Saturday, November 19, 2005

Plymouth

My father collected me from the station in what is by far the swishiest car our family has owned. It’s what I guess, you would call champagne coloured and has a computer that tells you if your seat belt is undone, the temperature outside and inside, a camera to show you the view when reversing and a soothing lady’s voice that tells you where to turn off for Mutley Plain. I am not sure it’s my favourite family car. I loved being able to ride in the boot of the orange estate car, imagining myself to be some kind of pedigree dog and I always felt super cool in the sporty two door turquoise number with black interior. Incidentally growing up I never had a problem being in the back seat of a two door car but as I have matured (Who snickered?) I have become increasingly claustrophobic, and now spend journeys worrying about being able to escape through the small rear windows in the event the car should be involved in an accident.

My mother greeted me at the front door with the words, “Terry, his hair has grown, he looks like Jesus.” I took this to be a complement as my mother always has some comment to make on my appearance, and I know in her books Jesus isn’t half bad. I think she is still reliving the time I came home with a nose stud and a chin piercing. That time she opened the door and gasped, ushering me quickly into the house with the words, “Did the neighbours see you? What have you done to yourself?” I managed to string them along for an hour before removing the magnetic studs, they were not as amused as I had anticipated.
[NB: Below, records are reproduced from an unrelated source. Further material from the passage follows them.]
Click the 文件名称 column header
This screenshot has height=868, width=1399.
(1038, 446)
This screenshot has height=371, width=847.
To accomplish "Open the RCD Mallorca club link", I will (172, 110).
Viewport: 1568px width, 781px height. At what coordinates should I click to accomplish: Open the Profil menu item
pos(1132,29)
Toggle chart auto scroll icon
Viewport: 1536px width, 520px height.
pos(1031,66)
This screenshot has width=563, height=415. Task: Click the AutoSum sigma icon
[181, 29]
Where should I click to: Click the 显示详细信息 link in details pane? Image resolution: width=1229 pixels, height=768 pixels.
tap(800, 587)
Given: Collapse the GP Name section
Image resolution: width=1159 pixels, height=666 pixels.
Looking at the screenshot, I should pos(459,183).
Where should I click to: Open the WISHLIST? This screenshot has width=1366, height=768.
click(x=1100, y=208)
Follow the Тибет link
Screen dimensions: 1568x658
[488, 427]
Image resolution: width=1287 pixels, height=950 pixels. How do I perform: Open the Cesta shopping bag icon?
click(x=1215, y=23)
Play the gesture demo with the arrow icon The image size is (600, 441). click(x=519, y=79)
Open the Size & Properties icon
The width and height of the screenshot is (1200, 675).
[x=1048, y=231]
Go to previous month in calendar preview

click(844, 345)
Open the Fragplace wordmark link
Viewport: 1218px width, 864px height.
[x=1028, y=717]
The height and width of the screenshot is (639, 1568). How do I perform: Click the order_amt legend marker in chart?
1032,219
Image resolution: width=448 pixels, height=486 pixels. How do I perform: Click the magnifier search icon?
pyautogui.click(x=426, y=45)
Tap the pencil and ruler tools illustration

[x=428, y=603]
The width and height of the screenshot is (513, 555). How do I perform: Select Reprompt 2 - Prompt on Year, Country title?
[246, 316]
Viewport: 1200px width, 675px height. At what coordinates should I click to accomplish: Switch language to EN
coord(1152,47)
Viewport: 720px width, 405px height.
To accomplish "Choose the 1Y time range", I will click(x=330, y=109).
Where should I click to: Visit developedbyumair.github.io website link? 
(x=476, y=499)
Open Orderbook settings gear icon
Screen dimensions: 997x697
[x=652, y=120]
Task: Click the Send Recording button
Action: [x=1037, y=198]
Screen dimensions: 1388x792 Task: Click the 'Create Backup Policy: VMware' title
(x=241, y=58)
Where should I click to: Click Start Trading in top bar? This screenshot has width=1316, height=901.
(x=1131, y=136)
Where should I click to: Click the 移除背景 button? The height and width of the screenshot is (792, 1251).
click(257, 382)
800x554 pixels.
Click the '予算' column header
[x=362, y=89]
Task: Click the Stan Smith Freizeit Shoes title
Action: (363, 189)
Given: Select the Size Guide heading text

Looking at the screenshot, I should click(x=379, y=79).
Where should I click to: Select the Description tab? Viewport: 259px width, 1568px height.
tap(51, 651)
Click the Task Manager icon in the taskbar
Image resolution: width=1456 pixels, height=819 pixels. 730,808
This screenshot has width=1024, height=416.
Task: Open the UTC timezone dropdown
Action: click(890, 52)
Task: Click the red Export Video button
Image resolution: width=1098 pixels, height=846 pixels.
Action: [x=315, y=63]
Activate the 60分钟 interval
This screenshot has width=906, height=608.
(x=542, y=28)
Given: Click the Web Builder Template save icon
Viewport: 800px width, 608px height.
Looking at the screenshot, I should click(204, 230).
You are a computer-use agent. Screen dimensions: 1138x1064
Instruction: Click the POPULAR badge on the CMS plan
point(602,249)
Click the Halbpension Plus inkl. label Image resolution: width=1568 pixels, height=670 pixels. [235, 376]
Since both my parents have retired the diner conversation no longer is peppered with anecdotes about the boat building industry or the demise of Plymouth’s fashion retail industry. Certainly on my first night it seemed to be a catalogue of their friends’ ailments and treatments. As we ingested our Four Cheese Ravioli I listened politely to the discussion of Dennis’ triple bypass operation, Jan’s grandson’s cleft palate operation, and Davy’s lung cancer diagnosis. However, I had to stop Pat when she began to go into details about her hairdresser’s husband’s problems. He had cancer of the penis and because the surgery was so complicated he had to be taken up to Bristol hospital where there was a specialist. There had been complications, and not only had the surgeon been forced to remove half his penis, but he had to remove lymph glands resulting in a loss of feeling from thigh to waist and a build up of fluid. However he felt the aftercare in Bristol was so poor, he had discharged himself and had returned to Plymouth. By now I was starting to gag, I am not used to my mother use the word penis quite so liberally, and the cheese sauce was starting to feel thick and gloopy in my mouth. However, the tale was not finished and Pat began to describe how the two consultants the poor man had been seeing argued over the merits of childhood circumcision. One had said that he had never treated a circumcised man for that form of cancer the other (apparently the wife of the first consultant) said that was “poppycock!” My mother explained that it was fortunate in this case that the man had not been cut a t birth because the clever surgeon had been able to use part of the foresk… “Stop, stop, stop!” I exclaimed, by now I was not only about to vomit at the table but my mothers sudden liberal ease at discussing male genitalia had caused my father and I to flush bright red. “Please, can we not discuss this any further at the dinner table?”
My mother looked shocked, “Well, I never knew you were so sensitive about things.”
I explained “How would you feel it we suddenly started talking about labia at the table?”
“If it was in context, I wouldn’t mind.”
My father coughed quietly. I don’t think he had ever imagined he would have to be confronted by foreskin and labia at his own dining table.

The following day, the weather was beautiful and so we walked along the coastal footpath, watching the ships and yachts sail in and out of Plymouth harbour. It was as calm as a millpond and we all recollected on the times I had spent hurtling around in a Mirror dinghy with little control of direction or speed. We laughed about the time I managed to get caught in a tidal current and got stuck behind the harbour wall for an hour and a half and had to be towed back by our instructor ( in a canoe). Then there was the occasion where we had being doing capsize drill in the harbour and I had managed to right the boat but because of the weight of water in my clothes, my plump teenage build and the awkward life jacket I was unable to climb back aboard and had to swim back to shore towing the dinghy. No one talked about genitals the whole day.